2018-01-13 佚名 “细胞”微信号

近日,一篇发表在国际杂志Journal of Clinical Investigation上的研究报告中,来自埃默里大学的研究人员通过研究发现,癌细胞依赖的一种免于细胞死亡的特殊蛋白或能帮助调节癌细胞的DNA修复。文章中,研究者阐明了如何使得这种名为Mcl-1的蛋白质失去功能来促进癌细胞对DNA复制压力变得更加敏感,靶向作用Mcl-1蛋白的化合物或许就能作为一类新型的抗癌药物。

近日,一篇发表在国际杂志Journal of Clinical Investigation上的研究报告中,来自埃默里大学的研究人员通过研究发现,癌细胞依赖的一种免于细胞死亡的特殊蛋白或能帮助调节癌细胞的DNA修复。文章中,研究者阐明了如何使得这种名为Mcl-1的蛋白质失去功能来促进癌细胞对DNA复制压力变得更加敏感,靶向作用Mcl-1蛋白的化合物或许就能作为一类新型的抗癌药物。

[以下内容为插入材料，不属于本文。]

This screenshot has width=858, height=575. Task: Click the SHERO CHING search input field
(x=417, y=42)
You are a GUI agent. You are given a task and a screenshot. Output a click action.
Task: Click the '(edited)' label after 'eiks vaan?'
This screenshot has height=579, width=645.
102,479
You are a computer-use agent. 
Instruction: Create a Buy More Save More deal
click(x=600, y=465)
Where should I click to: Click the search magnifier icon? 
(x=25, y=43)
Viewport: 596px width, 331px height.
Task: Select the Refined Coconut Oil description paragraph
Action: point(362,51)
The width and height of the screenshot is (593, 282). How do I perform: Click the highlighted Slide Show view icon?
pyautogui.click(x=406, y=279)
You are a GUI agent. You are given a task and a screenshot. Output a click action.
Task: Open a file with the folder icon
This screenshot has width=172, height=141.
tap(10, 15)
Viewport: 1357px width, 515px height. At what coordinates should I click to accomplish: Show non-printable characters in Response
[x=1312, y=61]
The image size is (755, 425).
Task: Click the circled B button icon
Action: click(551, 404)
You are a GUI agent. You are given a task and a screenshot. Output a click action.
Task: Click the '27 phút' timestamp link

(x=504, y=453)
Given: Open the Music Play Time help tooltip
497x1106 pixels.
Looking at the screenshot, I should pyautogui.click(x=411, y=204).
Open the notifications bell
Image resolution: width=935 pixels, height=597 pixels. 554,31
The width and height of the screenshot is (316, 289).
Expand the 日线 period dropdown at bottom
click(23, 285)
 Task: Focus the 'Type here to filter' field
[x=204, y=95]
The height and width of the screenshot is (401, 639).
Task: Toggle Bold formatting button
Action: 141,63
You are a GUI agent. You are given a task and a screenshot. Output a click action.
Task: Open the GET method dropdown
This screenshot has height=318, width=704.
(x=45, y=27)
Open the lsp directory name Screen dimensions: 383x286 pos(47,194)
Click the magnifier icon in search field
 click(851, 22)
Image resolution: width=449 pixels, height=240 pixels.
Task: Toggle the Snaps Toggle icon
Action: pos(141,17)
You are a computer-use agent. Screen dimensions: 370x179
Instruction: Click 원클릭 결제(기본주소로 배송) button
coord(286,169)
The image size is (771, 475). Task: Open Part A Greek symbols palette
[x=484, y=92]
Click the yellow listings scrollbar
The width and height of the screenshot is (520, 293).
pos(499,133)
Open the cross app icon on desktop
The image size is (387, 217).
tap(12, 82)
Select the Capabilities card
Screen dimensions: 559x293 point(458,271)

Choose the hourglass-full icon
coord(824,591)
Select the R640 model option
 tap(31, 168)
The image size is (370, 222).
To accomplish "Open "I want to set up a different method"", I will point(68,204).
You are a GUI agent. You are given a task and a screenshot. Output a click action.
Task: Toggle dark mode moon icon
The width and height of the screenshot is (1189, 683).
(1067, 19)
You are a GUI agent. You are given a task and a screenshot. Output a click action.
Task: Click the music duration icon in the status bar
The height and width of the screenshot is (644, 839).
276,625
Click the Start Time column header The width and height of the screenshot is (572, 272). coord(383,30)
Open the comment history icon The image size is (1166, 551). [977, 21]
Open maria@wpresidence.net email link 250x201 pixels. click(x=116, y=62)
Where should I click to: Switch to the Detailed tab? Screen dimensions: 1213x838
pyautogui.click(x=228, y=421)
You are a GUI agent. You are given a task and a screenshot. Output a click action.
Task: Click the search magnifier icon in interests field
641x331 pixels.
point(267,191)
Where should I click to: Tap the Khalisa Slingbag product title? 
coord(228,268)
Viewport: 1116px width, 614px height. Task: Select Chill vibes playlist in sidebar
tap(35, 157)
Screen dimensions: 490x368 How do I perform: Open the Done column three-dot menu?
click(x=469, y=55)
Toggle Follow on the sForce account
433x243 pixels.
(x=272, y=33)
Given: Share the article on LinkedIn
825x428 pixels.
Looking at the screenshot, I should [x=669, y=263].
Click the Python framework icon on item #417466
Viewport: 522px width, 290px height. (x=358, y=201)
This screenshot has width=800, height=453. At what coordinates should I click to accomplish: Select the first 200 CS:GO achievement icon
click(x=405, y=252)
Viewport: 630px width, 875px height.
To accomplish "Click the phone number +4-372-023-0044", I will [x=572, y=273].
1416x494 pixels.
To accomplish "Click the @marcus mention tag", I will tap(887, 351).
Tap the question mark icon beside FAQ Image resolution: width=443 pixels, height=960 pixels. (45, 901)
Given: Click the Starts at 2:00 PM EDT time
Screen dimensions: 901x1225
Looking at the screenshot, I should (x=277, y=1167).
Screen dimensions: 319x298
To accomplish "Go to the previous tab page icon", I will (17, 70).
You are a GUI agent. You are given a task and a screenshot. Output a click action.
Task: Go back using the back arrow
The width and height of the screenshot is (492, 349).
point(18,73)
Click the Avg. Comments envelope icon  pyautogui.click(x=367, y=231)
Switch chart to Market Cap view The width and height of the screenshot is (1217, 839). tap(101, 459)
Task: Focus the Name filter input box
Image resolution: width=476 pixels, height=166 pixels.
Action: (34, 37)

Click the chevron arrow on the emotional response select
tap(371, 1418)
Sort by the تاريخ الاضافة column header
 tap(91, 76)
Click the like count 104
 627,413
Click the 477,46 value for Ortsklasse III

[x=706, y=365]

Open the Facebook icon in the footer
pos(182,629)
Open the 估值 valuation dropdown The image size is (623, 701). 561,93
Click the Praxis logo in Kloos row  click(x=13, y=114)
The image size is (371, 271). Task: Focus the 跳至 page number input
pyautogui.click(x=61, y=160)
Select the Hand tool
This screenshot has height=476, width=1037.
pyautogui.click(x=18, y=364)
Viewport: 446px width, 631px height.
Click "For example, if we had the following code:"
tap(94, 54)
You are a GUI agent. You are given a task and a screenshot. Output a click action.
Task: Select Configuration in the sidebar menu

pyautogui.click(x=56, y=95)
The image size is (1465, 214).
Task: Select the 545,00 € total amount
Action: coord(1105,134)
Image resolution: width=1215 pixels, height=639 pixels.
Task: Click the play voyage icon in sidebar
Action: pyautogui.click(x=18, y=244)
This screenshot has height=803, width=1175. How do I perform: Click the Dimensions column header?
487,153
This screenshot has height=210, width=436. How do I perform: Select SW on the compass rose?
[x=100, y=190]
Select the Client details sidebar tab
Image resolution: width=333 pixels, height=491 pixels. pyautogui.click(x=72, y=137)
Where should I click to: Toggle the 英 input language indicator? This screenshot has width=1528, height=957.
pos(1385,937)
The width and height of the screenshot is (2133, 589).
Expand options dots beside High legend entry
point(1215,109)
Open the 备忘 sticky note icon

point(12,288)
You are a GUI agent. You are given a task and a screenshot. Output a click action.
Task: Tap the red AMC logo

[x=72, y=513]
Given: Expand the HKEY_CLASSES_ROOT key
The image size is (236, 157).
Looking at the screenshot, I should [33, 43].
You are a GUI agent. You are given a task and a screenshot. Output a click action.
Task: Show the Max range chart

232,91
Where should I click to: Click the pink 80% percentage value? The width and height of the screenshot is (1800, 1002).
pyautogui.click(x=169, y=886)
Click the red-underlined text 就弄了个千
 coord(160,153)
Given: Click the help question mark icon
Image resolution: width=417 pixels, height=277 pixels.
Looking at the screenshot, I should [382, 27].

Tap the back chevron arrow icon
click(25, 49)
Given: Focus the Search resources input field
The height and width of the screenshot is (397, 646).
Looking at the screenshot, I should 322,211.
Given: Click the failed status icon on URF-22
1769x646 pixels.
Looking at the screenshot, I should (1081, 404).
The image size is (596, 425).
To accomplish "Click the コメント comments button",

文章中,研究者就发现了诸如上述化合物,实验结果表明,这种化合物能同当前已知的药物结合有效杀灭小鼠模型机体中的肺癌细胞。长期以来,研究人员一直知道Mcl-1蛋白在保护细胞免于程序性细胞死亡方面扮演着关键的角色,很多类型的癌细胞都会产生过量的Mcl-1蛋白。

通过仔细观察细胞循环周期中Mcl-1蛋白水平的上升和下降,研究人员就鉴别出了该蛋白的另一种特殊功能,如果细胞存在严重的DNA损伤,即DNA链发生断裂,细胞会有两种方式来尝试修复这种DNA损伤,其中一种就是从另外一个染色体复制正确的序列,该过程称之为同源重组;但这仅仅是在细胞进行染色体复制过程中才会发生,另外,细胞还会尝试将破损的DNA利用修剪和编织的方式重新组合在一起,该过程称之为非同源性末端接合(non-homologous end-joining,NHEJ),该过程通常效率较低,研究人员将细胞对两种双链断裂修复形式的依赖性比喻为跷跷板,其会表现出周期性地一上一下现象。

研究者发现,Mcl-1能够控制细胞远离NHEJ但靠近同源重组的过程,如果细胞中不含有Mcl-1,其就会对诱导DNA复制压力的制剂变得更加敏感,比如PARP抑制剂和羟基脲。PARP抑制剂是一类用于治疗卵巢癌和部分类型乳腺癌的药物,而羟基脲则能够抵御慢性髓性白血病、鳞状细胞癌和镰状细胞性贫血症等,Mcl-1似乎并不会损伤X射线诱导的DNA破碎的修复过程,后者更多地依赖于NHEJ过程。

此外,研究者发现,名为MI-223的化合物能干扰Mcl-1调节同源重组形式DNA的修复过程,同时还能结合PARP抑制剂和羟基脲来杀灭肺癌细胞。癌细胞会变得非常敏感,这依赖于Mcl-1的抗细胞死亡特性,因为癌细胞对于DNA复制压力非常敏感,因此Mcl-1抑制剂或许也能在肺癌之外的其它多种类型癌症的治疗过程中发挥作用,最近研究人员还发现Mcl-1抑制剂或许能够有效抵御三阴性乳腺癌。

原始出处:

Chen G,et al.,Targeting Mcl-1 enhances DNA replication stress sensitivity to cancer therapy.J Clin Invest. 2018 Jan 2;128(1):500-516.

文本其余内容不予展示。